/ 28 August 1998

Cato Manor on the fast track

Swapna Prabhakaran

The tale of Cato Manor has always been a tragedy – an old South African tale haunted by the horror of forced removals and the ghosts of families split asunder.

Old men remember it with nostalgia as a once special place and a community which was crushed to nothing under the weight of the Group Areas Act.

Now the new government is trying to reshape the tale, hoping to change the ending with new words like empowerment and development. Pre-election dreams of land, housing, clean water, electricity, schools, clinics, roads and parks are now a reality for almost 60 000 people who live in Cato Manor.

And if all goes well, a further 100 000 people will be given the same services within a few more years.

The Cato Manor Development Agency (CMDA) started off as a small unit with only five staff members. Thanks to an increase of funds from the government and abroad, 35 people now work there full-time, and in their hands lies the huge task of co-ordinating delivery of services to the poorest of the poor in Durban.

Delivery has been happening here at a tremendous pace, massive infrastructure for roads, electricity and water has already been put in place, and thousands of houses have been built.

The scheme has recently become a presidential lead project, the star of the show in the government’s Reconstruction and Development Programme, and has attracted massive donations from the European Union. Unfortunately, development has happened faster in some parts of Cato Manor than in others.

A member of the CMDA and a resident of Cato Manor, Mazwi Ngcobo, says while areas like Wiggins and Chesterville are rapidly becoming fully serviced, other areas lag sadly behind. Ngcobo believes community involvement is the key to speeding up delivery.

“In Wiggins, for example, the community leadership has been strong in getting people together, getting things done. Now they have a clinic.
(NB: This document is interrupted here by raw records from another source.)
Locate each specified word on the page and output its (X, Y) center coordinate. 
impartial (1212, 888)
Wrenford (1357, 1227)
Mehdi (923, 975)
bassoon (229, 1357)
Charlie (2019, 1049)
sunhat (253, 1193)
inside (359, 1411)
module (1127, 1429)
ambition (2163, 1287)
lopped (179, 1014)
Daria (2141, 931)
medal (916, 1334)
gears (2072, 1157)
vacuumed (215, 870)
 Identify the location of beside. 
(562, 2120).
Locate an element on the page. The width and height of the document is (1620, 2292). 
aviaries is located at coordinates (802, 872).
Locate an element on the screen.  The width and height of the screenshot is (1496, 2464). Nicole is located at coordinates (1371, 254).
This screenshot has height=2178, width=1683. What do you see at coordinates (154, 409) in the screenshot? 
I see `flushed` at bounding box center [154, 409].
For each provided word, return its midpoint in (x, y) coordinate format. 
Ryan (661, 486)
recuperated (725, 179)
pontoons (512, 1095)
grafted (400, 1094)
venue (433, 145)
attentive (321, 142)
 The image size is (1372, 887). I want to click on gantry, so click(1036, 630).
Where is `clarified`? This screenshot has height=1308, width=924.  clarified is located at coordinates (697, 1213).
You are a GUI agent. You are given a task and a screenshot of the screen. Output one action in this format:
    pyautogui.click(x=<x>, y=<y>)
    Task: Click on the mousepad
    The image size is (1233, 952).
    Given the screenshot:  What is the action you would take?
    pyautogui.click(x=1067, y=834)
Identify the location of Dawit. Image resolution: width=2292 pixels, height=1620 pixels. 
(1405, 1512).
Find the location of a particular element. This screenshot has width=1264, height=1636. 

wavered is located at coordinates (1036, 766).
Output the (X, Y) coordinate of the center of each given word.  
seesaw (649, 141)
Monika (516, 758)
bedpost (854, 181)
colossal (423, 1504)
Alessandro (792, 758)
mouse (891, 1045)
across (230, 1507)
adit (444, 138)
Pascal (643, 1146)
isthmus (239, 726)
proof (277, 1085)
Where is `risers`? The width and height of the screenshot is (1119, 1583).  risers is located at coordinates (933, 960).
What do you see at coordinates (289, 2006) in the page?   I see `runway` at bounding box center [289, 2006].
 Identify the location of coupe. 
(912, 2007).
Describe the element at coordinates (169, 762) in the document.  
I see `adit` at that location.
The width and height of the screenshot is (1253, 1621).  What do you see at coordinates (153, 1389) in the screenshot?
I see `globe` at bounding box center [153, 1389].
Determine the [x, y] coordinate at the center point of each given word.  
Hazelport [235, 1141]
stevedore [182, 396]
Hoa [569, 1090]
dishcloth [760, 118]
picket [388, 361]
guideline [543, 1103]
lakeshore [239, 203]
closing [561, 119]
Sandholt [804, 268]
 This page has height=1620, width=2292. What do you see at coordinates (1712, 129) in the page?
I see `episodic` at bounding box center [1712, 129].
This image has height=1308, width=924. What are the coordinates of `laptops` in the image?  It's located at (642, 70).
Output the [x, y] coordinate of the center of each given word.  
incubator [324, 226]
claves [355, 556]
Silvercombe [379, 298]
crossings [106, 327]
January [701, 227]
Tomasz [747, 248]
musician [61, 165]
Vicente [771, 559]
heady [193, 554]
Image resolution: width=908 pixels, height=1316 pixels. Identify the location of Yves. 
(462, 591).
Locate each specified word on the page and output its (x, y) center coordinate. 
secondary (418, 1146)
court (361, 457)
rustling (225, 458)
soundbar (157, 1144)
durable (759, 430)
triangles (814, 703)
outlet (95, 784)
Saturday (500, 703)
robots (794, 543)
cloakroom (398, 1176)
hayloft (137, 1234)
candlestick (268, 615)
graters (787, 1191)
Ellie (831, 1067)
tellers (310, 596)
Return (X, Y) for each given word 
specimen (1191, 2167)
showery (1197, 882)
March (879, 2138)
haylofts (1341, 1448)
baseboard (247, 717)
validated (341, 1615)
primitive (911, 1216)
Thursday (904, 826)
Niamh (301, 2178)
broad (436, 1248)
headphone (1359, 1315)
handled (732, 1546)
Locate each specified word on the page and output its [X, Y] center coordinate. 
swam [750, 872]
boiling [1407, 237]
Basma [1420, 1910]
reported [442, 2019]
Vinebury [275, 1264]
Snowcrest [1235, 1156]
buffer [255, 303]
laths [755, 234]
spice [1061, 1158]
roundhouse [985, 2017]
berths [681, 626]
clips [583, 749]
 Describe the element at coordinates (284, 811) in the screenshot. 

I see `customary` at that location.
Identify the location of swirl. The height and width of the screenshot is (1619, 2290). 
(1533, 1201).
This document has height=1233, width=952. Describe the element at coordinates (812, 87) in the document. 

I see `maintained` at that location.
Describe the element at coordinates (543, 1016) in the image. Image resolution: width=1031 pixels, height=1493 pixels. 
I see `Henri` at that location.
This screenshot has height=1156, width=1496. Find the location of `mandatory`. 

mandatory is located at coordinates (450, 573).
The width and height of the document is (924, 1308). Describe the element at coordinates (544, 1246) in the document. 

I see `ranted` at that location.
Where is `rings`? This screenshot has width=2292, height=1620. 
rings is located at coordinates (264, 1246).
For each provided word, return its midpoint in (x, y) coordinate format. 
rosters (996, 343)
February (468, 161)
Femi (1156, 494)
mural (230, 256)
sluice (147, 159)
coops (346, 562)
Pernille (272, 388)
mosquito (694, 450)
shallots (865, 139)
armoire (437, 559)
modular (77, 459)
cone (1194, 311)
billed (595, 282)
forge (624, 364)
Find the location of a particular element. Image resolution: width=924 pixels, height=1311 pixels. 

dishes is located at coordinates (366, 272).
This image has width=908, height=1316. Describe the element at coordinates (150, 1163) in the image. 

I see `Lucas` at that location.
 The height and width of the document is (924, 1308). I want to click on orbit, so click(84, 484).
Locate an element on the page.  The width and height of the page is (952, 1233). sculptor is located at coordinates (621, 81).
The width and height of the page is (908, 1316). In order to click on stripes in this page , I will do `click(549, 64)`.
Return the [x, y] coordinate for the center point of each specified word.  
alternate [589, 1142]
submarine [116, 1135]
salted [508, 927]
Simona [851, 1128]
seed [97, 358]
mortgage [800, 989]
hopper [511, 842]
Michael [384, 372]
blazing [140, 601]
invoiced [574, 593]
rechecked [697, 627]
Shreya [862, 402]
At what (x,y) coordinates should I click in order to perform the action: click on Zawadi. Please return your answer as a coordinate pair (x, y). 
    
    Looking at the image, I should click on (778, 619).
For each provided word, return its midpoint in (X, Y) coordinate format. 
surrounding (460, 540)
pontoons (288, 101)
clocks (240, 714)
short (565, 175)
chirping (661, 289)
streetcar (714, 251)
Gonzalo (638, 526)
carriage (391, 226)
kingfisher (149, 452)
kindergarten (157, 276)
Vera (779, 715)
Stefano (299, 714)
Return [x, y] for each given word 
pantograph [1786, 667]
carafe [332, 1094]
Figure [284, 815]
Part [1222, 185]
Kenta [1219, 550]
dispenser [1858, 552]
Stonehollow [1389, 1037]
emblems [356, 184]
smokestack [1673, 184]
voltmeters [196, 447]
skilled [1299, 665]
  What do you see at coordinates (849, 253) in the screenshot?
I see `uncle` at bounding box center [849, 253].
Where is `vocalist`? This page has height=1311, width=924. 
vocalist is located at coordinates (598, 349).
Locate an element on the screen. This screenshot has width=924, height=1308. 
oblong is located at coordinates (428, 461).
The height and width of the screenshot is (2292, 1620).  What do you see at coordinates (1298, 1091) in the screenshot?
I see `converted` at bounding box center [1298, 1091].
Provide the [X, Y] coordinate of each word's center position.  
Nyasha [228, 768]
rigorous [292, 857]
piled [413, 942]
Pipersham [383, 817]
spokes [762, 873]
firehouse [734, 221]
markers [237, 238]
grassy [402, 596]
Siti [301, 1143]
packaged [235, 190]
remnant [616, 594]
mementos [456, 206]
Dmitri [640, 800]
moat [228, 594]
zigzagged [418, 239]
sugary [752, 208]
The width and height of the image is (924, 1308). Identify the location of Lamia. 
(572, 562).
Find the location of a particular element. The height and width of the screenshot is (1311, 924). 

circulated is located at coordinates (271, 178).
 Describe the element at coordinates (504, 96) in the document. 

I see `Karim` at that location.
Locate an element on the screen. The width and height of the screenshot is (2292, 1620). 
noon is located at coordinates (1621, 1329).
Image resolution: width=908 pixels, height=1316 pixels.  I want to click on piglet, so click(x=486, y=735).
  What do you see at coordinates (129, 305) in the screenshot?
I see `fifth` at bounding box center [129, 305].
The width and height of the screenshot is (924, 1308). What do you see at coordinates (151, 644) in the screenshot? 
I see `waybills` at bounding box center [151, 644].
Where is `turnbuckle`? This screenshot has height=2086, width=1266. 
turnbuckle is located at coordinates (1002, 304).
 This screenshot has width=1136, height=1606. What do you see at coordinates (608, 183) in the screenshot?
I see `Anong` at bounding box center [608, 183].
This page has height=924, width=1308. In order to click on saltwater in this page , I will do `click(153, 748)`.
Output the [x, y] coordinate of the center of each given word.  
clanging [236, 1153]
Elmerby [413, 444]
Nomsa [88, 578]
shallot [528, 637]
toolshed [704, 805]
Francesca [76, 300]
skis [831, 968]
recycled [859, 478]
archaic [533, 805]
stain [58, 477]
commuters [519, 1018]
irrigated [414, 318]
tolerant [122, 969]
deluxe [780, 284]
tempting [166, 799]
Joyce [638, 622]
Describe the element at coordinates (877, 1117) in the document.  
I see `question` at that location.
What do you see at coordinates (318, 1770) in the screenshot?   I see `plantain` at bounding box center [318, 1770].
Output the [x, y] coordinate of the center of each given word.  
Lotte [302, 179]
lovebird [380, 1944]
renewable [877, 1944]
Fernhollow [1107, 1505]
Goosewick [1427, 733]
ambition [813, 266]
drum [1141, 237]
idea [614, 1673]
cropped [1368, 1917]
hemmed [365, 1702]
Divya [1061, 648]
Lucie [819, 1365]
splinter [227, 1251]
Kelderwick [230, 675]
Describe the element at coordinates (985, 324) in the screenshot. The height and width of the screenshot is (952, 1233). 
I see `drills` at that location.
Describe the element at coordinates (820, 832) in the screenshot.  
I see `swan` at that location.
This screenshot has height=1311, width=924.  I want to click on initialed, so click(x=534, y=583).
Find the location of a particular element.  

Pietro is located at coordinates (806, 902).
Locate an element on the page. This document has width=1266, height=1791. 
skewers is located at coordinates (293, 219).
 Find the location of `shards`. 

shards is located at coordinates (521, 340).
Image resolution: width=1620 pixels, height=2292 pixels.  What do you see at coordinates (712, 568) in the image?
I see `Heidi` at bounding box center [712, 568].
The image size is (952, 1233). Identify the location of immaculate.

The people of Wiggins were not the first to move to this place, but have managed to provide homes for their constituents the fastest,” Ngcobo says.

In other areas residents are still waiting for services, and while they wait they live as squatters on tiny bits of land that they call home.

Lydia Nhlangulela, a 37-year-old divorcee, lives in a mud shack that she and her sister built in 1994. Nhlangulela is a sangoma, and she used to practise her craft from the shack, but she has been unemployed for months.

“My house is cold and when it rains it leaks and the mud walls fall down,” she says. “I don’t have electricity, I cook on a paraffin stove and buy my fresh water from the water bailiff, just up the road. He charges 20 cents for a five-litre drum of water.”

Nhlangulela has two children, but they live with her parents on a farm on the North Coast. “Once they finish building the new school in Cato Manor [due to open doors next January], then my children will come and live with me here,” she says. “The CMDA has also promised me a house and I still have hope.”

Until a few years ago, Cato Manor was a blank spot on Durban’s map, undeveloped empty land separating the city centre from the plush residential area of Westville.

Now houses and tarred roads stretch from the University of Natal in the east to the Pavillion Shopping Centre in the west, making the city easily accessible to dozens of previously isolated suburbs. Plans to build an off-ramp connecting Cato Manor to the N2 highway are also in the pipeline.

For many residents, the government’s housing subsidy has become a stepping stone to achieving a dream house. They use half the subsidy to buy land, and the other half to buy building materials, and then they build the house themselves. They call it the “fast track” and it cuts out the costs of hiring housing contractors.

Moses Ntuli went on the fast track in 1996, and today he is building extensions to his house. “I’m putting on an extra two bedrooms and I hope to build a garage and a verandah one day,” he says. Ntuli and his neighbours pooled their efforts and built their houses together, sharing labour and effort. “This is much better than the shack where I used to live before. Here I have electricity, water and even a telephone,” Ntuli says.

The new Cato Manor has had its share of teething troubles, not least of which is the problem of illegal invasions. In the early 1990s, the House of Delegates built 800 houses in Cato Manor. The houses – modest two- bedroomed affairs – were intended for Indian families who had been evicted from their land decades ago under the Group Areas Act.

But black families from Chesterville invaded them and refused to budge. Ngcobo’s family was one of them, and he says his family invaded because they felt entitled.

“There was a feeling that those houses should not be reserved for one racial group at a time when the whole country was moving towards non-racialism,” Ngcobo says. “My family moved in and then replacement houses were built for those who were still waiting about 18 months later.”

Soon after the elections, unscrupulous warlords invaded the empty stretches of land in the area. They divided it up and sold it in lots to naive individuals and families who believed they were legally buying land in the new South Africa. Once they had made their fortune, these opportunists vanished, leaving behind chaos and overcrowded settlements.

One such area is Cato Crest – a highly visible eyesore close to some of Durban’s most elegant neighbourhoods. The CMDA is attempting an in situ upgrade of the area, to displace as few residents as possible while still providing roads and services.

Many of the present-day residents do not know the details of the forced removals of the 1950s. For them, Cato Manor is just land that has been lying empty and is now rightly theirs. As a result, there is a fierce sense of community pride, even in the areas which are technically still squatter camps.